• What this task involves
Copy out the entries that follow exactly, leaving out the pictures.

(Data to use begins)

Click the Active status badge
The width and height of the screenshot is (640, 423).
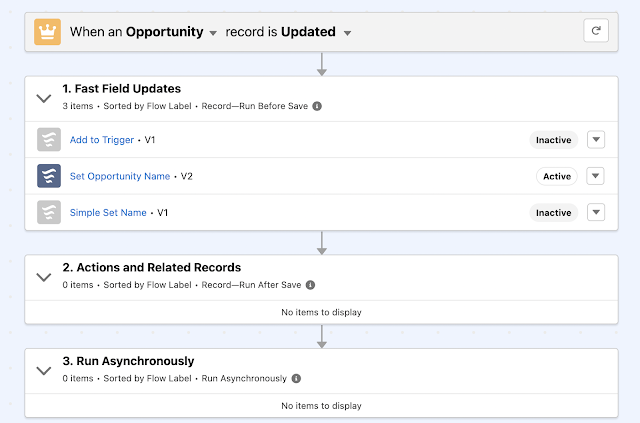[x=557, y=176]

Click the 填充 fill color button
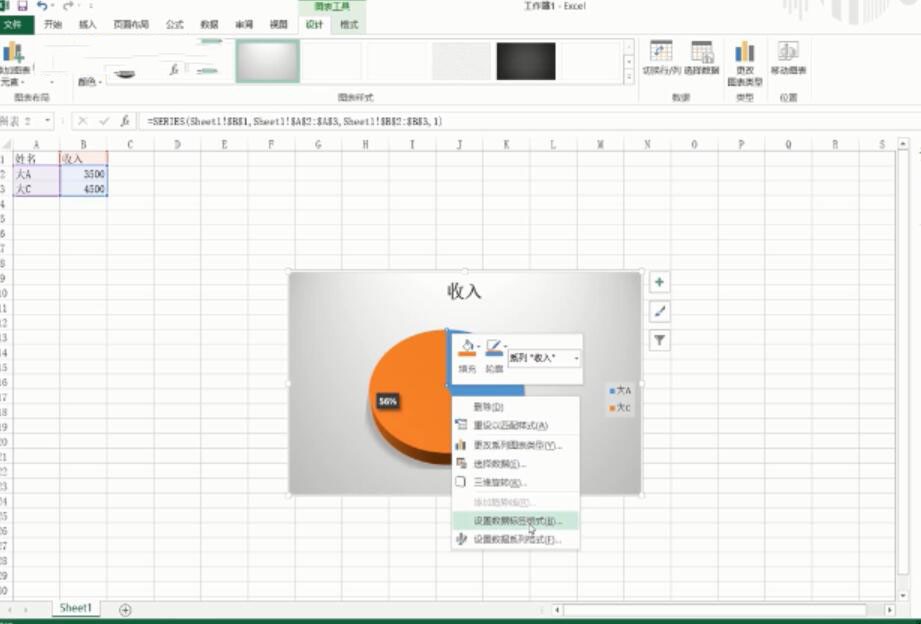pos(467,349)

(Data to use ends)

• Exercise solution
Click the Active status badge
The width and height of the screenshot is (640, 423).
[x=557, y=176]

Click the 填充 fill color button
pos(467,349)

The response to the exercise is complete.